Total renewable generation share in NEM — AER State of the Energy Market 2025: 42.7% renewable penetration in NEM (all renewables combined) vs Clean Energy Regulator Q3 2025: rooftop solar at 14.7% and utility-scale solar at 9.3% of NEM in Q1 2025. No conflict — the AER figure covers all renewables; the CER figures isolate solar segments. Both used for different purposes in the report.

Data gaps

Utility-scale solar installed capacity in GW is not isolated from total renewables capacity in available sources.

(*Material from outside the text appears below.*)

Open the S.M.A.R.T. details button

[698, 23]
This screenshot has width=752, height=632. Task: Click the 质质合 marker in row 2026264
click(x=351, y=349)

NEM generation share (9.3%) is confirmed but total installed GW of utility-scale solar specifically was not available.

Annual solar-specific investment in AUD is not broken out from total large-scale renewable investment in any Tier 1 or Tier 2 source reviewed. The AUD 9 billion large-scale generation investment figure for 2024 includes wind, solar, and storage combined.

Company-level market share data (Neoen, Lightsource BP, AGL, Origin, SunCable) is not available from any named source in the research. No pipeline, revenue, or project count data by developer was accessible. Confidence on competitive landscape is LOW.

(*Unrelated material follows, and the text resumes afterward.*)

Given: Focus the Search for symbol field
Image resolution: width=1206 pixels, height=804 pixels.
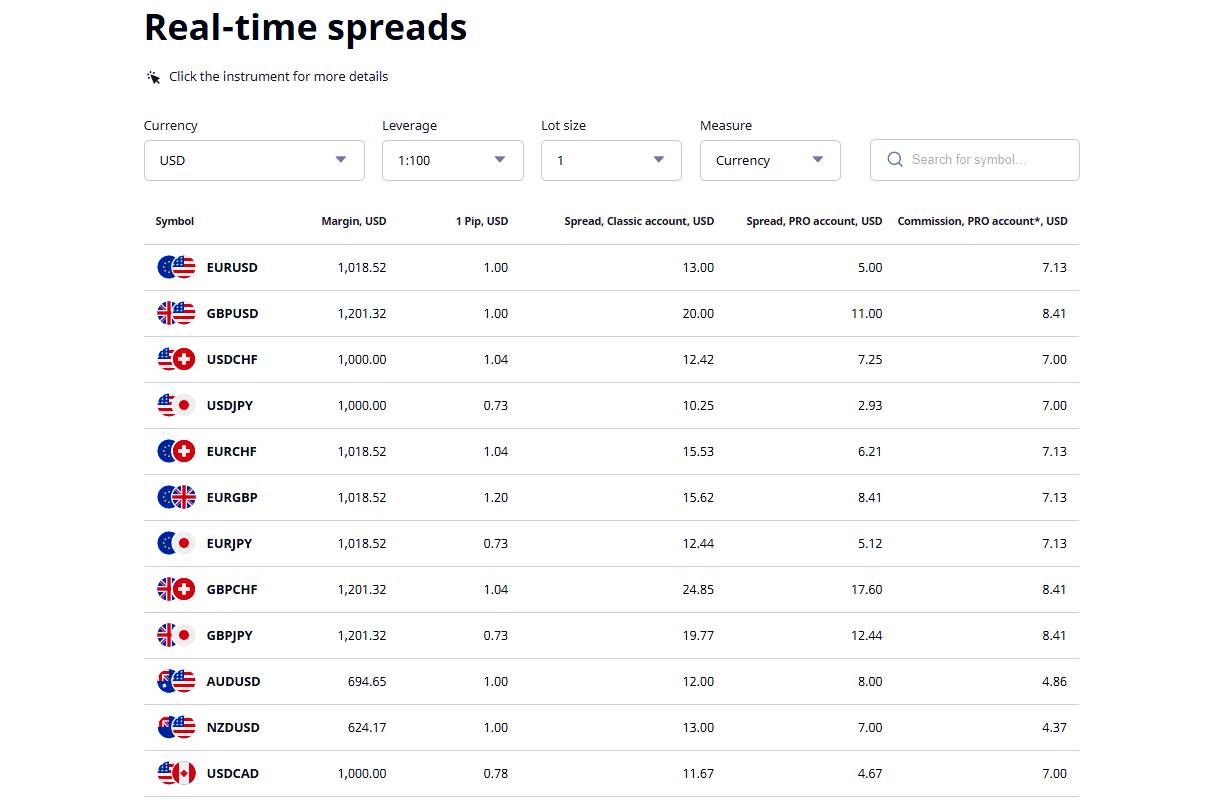Looking at the screenshot, I should click(975, 160).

Project-level IRR benchmarks and PPA pricing for utility-scale solar in 2025–2026 are not publicly disclosed in any source reviewed. Capital flows section is therefore limited to public financing institution data (CEFC) and cannot characterise private project returns.

State-level curtailment rates and AEMO network congestion maps by region were not available. This limits the specificity of the geographic constraints analysis. Relevant AEMO source data would require direct access to AEMO's 2026 ISP and connection queue reports.

No Tier 1 sources (McKinsey, BCG, Deloitte, PwC, Gartner, etc.) were present in the research provided for this report. All findings draw on Tier 1 government and regulatory sources (AER, CER, Climate Change Authority, CSIRO) and Tier 2 industry sources. Confidence ratings are capped accordingly.

This report is produced for informational purposes only. It does not constitute financial, legal, or investment advice. All data is sourced from publicly available information as at the date of research. Renatus Ventures makes no representations as to the completeness or accuracy of third-party data.